APN group digital editor Mark Furler travelled to Sri Lanka in the aftermath of the Boxing Day tsunami in 2004. Ten years on, he shares his most powerful memories.

"COME, come, you must come.''

"They have just found another one.''

With those words, I am ushered from a small beach on the eastern side of Sri Lanka up a dirt road to a small 'hut' of rubble.

A local fishing boat owner, who has turned grave digger, hurriedly shows me the latest victim of the 2004 Boxing Day tsunami  - 10 days after the waves hit.

In the ruins of a fishing village, I see the body of an 11-month-old girl. She looks like she is sleeping peacefully.

I can't help but think of my own five-month-old baby son, Samuel, back home.

Within minutes, the lifeless body of Alameen is put on a piece of timber, covered in a blue blanket and scurried to the beach as villagers come from everywhere to see if this little girl is one of their own.

Even as they carry her body, disinfectant is being poured into the street behind her as if that will somehow protect the village from disease and death.

Alameen is quickly - and haphazardly identified as someone's child. The mother is at a makeshift refugee camp set up for the hundreds of people left homeless by the tsunami.

There's no time to get her for a final goodbye. Within 15 minutes the baby girl's body is wrapped in a purple sheet, lowered into a beachside grave and covered in sand by dozens of frenetic hands, under the supervision of a Muslim cleric.

A simple white flag is the only memorial to the little girl lost in those freak waves. The grave digger tells me along the coastline in the Ampara district there are hundreds of bodies buried in the sand.

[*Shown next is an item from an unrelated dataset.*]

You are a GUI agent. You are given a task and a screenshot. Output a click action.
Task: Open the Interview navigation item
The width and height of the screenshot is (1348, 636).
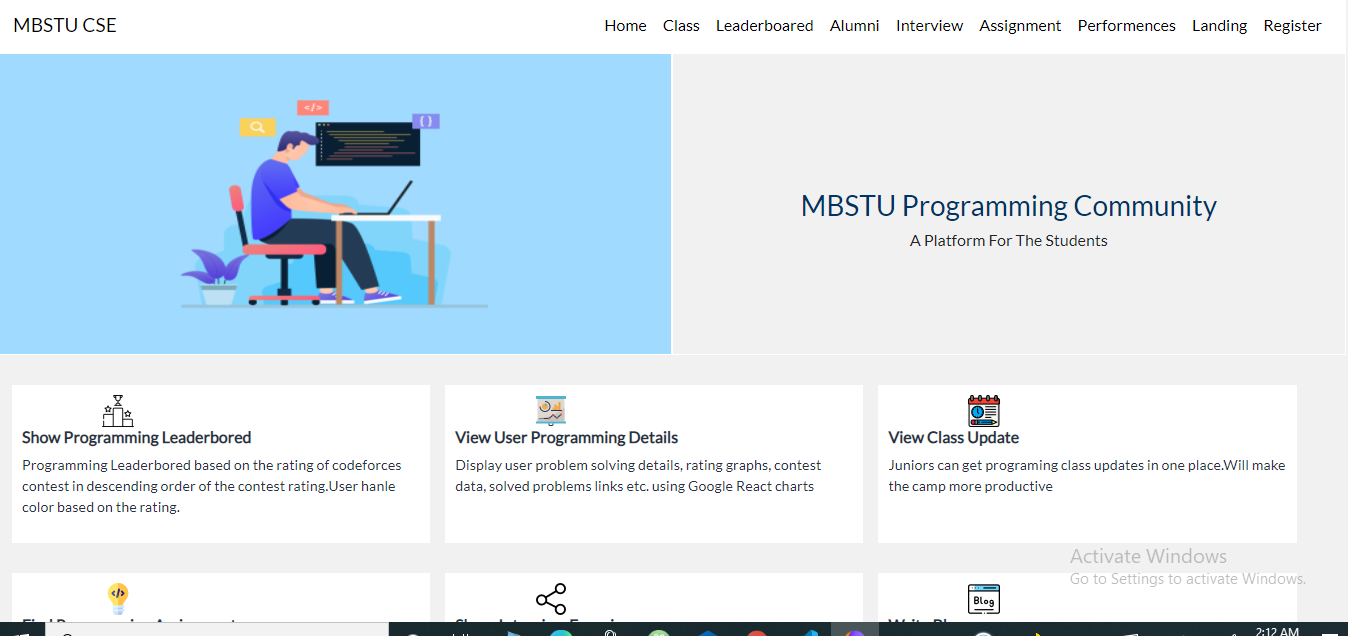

Nearby, in a local church, there are 600 bodies piled up.

Photographer Kevin Farmer and I spent 10 days in Sri Lanka - first covering the immediate aftermath of the tsunami and then returning six months later to report on where the $2 million generously donated by APN readers went.

It was a traumatic - and humbling experience.

Nothing prepares you for driving past kilometre after kilometre of rubble, for seeing huge mounds of dirt covering hundreds of bodies, watching just as many crows swooping and shrieking overhead.

Memories of the Boxing Day tsunami in Sri Lanka

Television images, powerful as they were, did nothing to convey the sensation of driving three hours from Colombo to Galle and seeing nothing but concrete, clothes, fragments of furniture and hundreds of scattered school books.

In Queensland, it would be like driving from Brisbane to the northern end of the Sunshine Coast and seeing home after home flattened, apart from the odd church and building here and there.

Seeing the remains of the Galle train, washed from its tracks a kilometre inland, taking with it 1000 souls, is something that will stay with us forever.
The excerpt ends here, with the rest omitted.